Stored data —
◇ ◇ ◇

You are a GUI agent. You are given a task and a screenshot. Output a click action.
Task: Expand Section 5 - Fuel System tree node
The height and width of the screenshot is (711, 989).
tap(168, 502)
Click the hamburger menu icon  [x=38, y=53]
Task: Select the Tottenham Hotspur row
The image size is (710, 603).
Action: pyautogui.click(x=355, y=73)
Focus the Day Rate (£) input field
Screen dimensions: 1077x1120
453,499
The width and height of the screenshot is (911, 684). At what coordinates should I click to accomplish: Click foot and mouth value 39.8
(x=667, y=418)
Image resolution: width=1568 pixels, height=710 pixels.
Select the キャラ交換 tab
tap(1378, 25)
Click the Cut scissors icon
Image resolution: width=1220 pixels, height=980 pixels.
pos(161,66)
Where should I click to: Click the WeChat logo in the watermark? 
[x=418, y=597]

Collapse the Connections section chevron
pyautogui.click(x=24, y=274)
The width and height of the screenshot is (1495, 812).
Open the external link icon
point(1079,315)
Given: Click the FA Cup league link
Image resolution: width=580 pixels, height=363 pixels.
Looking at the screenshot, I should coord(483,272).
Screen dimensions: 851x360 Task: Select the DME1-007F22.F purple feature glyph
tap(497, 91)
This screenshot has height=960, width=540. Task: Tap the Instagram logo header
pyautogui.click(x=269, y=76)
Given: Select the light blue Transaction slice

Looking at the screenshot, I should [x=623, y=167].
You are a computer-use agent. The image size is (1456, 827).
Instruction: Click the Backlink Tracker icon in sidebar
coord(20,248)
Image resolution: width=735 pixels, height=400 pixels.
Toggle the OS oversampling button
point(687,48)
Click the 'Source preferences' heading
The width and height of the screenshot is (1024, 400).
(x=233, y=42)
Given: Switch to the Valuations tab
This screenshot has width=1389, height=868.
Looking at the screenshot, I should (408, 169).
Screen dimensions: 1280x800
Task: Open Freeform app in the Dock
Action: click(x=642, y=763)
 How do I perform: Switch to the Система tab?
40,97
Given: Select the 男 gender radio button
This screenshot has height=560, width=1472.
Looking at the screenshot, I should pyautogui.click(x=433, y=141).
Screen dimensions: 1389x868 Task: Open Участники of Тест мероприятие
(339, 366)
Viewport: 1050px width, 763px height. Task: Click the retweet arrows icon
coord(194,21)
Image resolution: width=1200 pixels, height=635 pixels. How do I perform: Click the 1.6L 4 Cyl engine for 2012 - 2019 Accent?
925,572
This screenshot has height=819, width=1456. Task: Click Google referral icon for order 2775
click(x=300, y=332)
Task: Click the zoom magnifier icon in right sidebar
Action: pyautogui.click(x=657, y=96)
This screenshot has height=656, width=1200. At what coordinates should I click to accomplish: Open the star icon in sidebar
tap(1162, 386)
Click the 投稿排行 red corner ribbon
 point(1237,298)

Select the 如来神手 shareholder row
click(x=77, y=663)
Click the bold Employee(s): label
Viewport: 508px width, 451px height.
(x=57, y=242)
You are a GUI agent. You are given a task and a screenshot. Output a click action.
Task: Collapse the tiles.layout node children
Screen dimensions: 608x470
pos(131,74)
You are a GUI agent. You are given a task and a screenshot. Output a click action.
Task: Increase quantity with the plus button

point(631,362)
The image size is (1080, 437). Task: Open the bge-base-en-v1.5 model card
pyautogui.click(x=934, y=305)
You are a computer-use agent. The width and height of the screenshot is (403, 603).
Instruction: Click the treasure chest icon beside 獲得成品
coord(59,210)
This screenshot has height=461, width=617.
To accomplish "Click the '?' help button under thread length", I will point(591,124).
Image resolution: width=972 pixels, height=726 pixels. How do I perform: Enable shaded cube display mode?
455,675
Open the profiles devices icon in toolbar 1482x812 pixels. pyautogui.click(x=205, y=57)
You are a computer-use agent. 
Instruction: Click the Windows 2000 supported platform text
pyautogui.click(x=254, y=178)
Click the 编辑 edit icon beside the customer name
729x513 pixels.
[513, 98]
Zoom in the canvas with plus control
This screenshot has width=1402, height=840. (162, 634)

◇ ◇ ◇

Your objective —
In the lines above, find each one with "node" and list it.

Answer section —
Task: Expand Section 5 - Fuel System tree node
Task: Collapse the tiles.layout node children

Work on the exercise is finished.